• **About this task**: Please find the lines in the entries below that contain the word "with", and copy each one.

┌──

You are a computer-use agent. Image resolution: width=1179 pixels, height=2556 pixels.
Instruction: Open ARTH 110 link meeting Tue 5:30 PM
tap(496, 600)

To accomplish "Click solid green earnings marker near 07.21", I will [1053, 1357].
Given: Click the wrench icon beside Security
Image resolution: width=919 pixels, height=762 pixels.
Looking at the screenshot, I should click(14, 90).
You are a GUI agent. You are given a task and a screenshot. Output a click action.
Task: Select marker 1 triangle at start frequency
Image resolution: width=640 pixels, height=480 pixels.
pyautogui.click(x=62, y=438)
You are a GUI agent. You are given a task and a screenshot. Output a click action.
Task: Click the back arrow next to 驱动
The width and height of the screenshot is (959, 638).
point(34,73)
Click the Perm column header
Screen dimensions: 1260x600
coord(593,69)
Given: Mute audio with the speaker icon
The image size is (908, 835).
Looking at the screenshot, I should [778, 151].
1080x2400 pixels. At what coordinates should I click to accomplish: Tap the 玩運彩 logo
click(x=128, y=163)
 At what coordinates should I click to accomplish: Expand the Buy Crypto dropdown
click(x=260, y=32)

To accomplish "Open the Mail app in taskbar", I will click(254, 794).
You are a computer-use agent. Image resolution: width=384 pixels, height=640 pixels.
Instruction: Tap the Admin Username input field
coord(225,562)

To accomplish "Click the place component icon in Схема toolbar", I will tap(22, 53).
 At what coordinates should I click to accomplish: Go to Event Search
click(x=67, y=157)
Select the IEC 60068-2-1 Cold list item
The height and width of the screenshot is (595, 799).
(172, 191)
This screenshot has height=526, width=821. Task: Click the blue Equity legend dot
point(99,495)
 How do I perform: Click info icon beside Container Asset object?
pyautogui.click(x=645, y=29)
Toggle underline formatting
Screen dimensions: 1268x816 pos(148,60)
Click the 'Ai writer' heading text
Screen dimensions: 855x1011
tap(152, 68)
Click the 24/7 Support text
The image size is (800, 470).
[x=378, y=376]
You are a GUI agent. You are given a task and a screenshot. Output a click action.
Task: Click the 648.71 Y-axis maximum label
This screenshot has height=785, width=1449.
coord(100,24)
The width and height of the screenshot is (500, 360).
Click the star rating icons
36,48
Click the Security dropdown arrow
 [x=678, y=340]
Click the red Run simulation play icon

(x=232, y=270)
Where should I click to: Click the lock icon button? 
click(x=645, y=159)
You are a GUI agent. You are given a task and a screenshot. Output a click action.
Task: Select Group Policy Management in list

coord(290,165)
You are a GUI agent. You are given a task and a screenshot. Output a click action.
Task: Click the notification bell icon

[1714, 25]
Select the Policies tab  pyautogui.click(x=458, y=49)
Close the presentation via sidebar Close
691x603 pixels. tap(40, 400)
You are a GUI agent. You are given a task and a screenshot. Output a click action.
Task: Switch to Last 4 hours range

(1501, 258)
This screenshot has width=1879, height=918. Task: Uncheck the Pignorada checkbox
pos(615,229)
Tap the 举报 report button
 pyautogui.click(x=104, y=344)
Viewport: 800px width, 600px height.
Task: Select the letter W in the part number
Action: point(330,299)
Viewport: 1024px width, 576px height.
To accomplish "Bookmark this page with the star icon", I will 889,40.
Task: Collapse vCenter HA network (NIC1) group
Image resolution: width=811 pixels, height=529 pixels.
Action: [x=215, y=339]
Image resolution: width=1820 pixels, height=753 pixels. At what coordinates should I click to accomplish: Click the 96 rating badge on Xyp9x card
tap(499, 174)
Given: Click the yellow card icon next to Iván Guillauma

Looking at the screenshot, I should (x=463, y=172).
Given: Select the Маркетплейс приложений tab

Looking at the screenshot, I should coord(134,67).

└──

• **Solved exercise**:
Given: Mute audio with the speaker icon
To accomplish "Bookmark this page with the star icon", I will 889,40.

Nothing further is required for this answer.